Now Open: The Redress Expo at Fashion for Good
LOOKS FROM THE REDRESS 2020 FINALISTEN: RUTH WEERASINGHE, LE NGOC HA THU, LAURA KRAUSE
17 December 2020
AMSTERDAM – Last year, dozens of emerging fashion talents competed for a final spot in the world’s largest sustainable fashion design competition – Redress Design Award – and starting today, the winning looks of 2020 can be seen in a new exhibition at the Fashion for Good Museum. The competition is celebrating its tenth anniversary this year, which is why the work of a number of successful alumni has been added to the exhibition. Alumni looks and products are also sold exclusively in the Fashion for Good museum shop.
Due to the current COVID measures, the museum is physically closed, but virtually open! From today, this new exhibition can be viewed through an extensive personal digital tour.
WEBINAR
The previously communicated opening event has been moved to January 11, 2021 at 7:00 PM (CET). On this day, fashion expert Susie Lau (Stylebubble), Redress founder Christina Dean and Dutch finalist Gönül Yigit will come together to discuss the positive impact designers can have on the fashion industry. How can you change the industry by thinking (and acting) differently? And how do you combine creativity and sustainability?
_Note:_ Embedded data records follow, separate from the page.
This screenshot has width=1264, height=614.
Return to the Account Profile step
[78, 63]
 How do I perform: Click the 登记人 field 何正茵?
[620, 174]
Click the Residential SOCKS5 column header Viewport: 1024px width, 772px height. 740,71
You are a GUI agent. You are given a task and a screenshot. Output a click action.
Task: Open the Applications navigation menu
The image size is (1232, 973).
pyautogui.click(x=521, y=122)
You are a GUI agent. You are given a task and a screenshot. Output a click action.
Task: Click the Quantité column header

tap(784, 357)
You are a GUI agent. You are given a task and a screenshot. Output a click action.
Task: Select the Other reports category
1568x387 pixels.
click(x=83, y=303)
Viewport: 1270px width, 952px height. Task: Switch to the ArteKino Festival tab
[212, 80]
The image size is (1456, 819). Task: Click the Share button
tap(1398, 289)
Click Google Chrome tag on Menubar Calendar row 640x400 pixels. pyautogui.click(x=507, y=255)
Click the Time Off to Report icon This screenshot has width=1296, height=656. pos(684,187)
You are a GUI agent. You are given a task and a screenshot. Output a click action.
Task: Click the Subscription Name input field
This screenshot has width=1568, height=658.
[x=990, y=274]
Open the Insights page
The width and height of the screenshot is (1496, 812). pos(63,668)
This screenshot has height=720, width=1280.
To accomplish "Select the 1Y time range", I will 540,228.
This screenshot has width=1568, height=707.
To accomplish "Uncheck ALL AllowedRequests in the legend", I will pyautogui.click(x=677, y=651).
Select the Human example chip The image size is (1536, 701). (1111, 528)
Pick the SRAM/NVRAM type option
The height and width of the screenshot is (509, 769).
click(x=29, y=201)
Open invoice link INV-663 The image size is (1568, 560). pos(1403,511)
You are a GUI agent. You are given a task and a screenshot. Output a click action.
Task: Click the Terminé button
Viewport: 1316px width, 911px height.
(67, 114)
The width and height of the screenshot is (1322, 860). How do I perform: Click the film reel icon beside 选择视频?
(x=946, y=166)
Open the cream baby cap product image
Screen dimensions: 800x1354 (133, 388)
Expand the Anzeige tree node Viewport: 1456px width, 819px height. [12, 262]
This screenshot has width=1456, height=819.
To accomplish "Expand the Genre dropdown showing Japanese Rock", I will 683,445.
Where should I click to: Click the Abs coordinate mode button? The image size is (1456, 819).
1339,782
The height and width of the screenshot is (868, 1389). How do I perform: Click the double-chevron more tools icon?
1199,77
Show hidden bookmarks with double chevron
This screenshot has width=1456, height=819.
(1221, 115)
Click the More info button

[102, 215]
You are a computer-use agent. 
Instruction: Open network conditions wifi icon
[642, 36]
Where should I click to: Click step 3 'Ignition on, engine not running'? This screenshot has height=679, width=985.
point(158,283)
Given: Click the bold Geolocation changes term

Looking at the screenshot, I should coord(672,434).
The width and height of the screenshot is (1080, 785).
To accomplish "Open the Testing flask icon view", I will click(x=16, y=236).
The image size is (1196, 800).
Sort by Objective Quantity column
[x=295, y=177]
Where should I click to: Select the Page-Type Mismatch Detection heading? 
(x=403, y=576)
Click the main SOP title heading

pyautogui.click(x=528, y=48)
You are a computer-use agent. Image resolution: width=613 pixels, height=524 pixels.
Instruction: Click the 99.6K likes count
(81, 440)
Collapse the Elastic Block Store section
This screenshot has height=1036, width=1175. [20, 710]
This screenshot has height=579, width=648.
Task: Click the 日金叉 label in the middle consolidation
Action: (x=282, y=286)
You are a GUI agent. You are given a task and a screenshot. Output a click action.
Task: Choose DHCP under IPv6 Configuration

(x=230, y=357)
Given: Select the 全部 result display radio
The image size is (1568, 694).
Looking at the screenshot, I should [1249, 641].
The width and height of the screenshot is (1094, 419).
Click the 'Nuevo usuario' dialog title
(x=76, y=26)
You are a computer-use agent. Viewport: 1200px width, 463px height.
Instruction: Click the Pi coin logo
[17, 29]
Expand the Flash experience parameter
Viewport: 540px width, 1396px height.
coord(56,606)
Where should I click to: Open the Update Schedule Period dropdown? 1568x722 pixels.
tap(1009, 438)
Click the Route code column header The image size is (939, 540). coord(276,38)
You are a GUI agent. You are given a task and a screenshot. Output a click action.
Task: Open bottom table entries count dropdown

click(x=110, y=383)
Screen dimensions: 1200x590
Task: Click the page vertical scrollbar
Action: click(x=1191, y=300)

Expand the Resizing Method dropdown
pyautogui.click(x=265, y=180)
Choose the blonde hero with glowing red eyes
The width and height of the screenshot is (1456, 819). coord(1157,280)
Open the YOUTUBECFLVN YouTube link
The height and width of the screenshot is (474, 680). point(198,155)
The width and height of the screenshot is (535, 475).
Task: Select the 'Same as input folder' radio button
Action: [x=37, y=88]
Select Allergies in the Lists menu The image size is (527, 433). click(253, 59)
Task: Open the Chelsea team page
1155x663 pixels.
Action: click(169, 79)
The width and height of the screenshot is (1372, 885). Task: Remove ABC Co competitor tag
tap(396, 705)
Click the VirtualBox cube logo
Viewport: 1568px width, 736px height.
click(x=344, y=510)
TEN YEAR ANNIVERSARY OF REDRESS
The Redress Design Award is celebrating its tenth anniversary this year and in honour of this, the exhibition at the Fashion for Good Museum in Amsterdam will not only show the creations of the finalists from 2020, but also a selection of the most special works from previous years. All looks are created with zero-waste, up-cycling and reconstruction techniques and made by emerging designers from all over the world.
IN THE GOOD SHOP
Alumni designer Pat Guzik, graduated in Fashion Design from the Krakow School of Arts and Fashion Design, where she now teaches sustainable fashion, and also holds a degree in Philosophy and Sociology from the Pedagogical University of Krakow in Poland. In 2016 she won the Redress Design Award and in 2020 the Alumni All Star Prize. Her zero-waste streetwear designs make use of unique patterns that eliminate waste, are produced locally with unique hand drawn graphics by Polish illustrator Mateusz Kolek, can be found on display and for sale in the museum shop.
Womenswear Redress 2020 winner Garcia Bello has a postgraduate degree in Sportswear from the University of Buenos Aires, Argentina and founded her own brand Garciabello. Juliana currently lives in the Netherlands and won the Fashion Makes Sense Award in 2019. On sale in the museum shop, this collection of genderless and resizable garments are made from donated and old clothing that is combined with organic cotton and uses two types of zero-waste patterns; one which creates standardised garments, while the other makes the most of fabric rolls to create elaborate, unique pieces from textile scraps.
TOURS
Virtual tours of the museum with an exclusive look at this exhibition will be available worldwide from December 17 (to February 17) and tickets can be booked at www.fashionforgood.com/tickets. These tours are conducted in English with a personal guide.
For current opening times of the Fashion for Good Museum, visit www.fashionforgood.com/experience – the building is currently closed in alignment with our local RIVM guidelines and the doors will reopen on January 19, 2021.
All the garments in the Fashion for Good Experience are carefully styled on mannequins from Mannequino, the world’s first modular mannequin designed for a circular economy.